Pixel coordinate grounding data
____________

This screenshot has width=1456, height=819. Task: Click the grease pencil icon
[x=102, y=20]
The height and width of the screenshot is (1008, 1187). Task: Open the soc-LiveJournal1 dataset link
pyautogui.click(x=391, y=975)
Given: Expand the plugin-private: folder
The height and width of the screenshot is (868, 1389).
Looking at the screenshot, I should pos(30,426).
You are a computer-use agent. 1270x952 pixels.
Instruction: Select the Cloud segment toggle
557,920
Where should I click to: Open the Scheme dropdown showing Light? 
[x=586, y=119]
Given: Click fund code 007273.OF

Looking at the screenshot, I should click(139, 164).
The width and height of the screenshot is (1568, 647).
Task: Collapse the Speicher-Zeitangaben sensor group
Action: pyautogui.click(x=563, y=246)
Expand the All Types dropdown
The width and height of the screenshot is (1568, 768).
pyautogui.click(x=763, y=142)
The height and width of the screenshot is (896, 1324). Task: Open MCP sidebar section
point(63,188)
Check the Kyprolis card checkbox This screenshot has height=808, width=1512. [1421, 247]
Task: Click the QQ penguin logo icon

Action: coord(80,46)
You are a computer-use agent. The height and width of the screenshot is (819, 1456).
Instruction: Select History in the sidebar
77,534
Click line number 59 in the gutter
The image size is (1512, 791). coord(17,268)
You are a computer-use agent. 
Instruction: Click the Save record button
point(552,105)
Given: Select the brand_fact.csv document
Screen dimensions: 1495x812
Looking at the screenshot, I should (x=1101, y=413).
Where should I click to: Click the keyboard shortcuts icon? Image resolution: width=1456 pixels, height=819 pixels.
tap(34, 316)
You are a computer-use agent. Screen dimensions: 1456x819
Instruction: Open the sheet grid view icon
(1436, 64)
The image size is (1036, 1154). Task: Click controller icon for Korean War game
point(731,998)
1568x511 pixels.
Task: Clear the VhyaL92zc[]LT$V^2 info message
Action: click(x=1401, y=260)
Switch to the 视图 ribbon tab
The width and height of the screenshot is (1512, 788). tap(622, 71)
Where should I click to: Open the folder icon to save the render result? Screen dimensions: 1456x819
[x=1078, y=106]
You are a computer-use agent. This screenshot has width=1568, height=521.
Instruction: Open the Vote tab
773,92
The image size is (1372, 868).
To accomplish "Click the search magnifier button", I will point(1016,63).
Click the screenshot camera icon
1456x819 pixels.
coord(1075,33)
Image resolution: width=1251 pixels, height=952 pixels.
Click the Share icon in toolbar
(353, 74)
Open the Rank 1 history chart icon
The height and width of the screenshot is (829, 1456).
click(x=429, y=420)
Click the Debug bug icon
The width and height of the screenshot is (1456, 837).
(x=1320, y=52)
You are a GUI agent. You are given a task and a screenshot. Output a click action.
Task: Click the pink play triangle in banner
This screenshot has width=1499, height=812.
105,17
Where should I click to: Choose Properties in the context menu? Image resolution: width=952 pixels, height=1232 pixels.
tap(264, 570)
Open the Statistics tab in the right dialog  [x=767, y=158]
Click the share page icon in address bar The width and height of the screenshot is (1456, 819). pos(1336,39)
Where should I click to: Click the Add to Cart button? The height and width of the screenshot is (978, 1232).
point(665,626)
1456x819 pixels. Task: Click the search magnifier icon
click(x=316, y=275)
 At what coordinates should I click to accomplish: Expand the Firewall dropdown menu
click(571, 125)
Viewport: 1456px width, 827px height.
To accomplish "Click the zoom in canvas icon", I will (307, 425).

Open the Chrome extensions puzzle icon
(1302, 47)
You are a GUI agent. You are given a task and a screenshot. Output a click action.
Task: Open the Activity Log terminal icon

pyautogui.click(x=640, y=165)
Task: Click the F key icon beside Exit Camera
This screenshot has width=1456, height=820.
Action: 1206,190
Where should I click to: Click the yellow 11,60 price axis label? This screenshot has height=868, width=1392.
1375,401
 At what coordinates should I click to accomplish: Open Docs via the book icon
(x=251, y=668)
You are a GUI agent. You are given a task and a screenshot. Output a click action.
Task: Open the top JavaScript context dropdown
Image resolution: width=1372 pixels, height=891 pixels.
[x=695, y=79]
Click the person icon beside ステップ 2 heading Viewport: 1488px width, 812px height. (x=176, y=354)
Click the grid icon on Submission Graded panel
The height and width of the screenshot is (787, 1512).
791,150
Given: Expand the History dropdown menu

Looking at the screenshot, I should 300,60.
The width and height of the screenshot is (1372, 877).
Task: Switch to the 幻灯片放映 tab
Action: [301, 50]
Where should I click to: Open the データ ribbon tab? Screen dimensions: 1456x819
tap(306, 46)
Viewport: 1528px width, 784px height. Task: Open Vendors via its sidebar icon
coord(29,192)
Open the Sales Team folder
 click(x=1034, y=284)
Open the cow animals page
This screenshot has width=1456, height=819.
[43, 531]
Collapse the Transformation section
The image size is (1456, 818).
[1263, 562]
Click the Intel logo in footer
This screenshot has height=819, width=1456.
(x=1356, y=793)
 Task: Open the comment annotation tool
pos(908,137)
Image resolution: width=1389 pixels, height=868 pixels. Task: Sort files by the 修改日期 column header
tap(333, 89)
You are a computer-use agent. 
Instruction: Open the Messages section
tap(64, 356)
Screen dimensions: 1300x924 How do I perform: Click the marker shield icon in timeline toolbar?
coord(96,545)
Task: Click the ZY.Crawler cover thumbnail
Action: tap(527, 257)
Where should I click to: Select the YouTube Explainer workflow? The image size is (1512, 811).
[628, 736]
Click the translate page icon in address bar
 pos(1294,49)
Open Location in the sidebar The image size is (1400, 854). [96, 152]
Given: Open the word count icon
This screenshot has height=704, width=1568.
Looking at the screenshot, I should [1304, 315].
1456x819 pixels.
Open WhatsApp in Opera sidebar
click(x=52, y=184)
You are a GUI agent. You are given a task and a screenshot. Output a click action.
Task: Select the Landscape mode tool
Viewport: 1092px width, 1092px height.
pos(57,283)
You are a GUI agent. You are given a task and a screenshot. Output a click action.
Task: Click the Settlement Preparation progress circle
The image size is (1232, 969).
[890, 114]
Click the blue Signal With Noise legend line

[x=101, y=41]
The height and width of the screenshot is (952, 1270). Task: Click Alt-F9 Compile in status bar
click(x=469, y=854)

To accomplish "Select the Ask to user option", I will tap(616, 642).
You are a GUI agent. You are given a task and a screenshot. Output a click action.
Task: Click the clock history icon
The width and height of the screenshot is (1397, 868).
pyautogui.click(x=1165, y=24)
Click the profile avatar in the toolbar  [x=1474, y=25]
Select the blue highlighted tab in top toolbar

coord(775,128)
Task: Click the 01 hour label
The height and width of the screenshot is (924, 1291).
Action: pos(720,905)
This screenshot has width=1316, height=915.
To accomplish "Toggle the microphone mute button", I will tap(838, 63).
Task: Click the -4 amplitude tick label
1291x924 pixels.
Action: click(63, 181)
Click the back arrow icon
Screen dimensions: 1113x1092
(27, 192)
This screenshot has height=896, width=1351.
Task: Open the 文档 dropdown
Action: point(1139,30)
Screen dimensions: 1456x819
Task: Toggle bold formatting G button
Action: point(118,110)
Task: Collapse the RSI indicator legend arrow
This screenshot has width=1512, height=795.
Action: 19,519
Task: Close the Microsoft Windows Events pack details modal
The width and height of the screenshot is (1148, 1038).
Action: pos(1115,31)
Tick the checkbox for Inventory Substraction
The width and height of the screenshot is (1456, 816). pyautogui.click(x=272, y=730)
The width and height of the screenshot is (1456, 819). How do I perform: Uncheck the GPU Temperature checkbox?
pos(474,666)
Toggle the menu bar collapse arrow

____________

§ **PROBLEM STATEMENT**
Single out each line of the records above with the string "will" in it, and copy it.

§ **OUTPUT BELOW**
To accomplish "Click the search magnifier button", I will point(1016,63).
To accomplish "Click the zoom in canvas icon", I will (307, 425).
To accomplish "Select the Ask to user option", I will tap(616, 642).
To accomplish "Toggle the microphone mute button", I will tap(838, 63).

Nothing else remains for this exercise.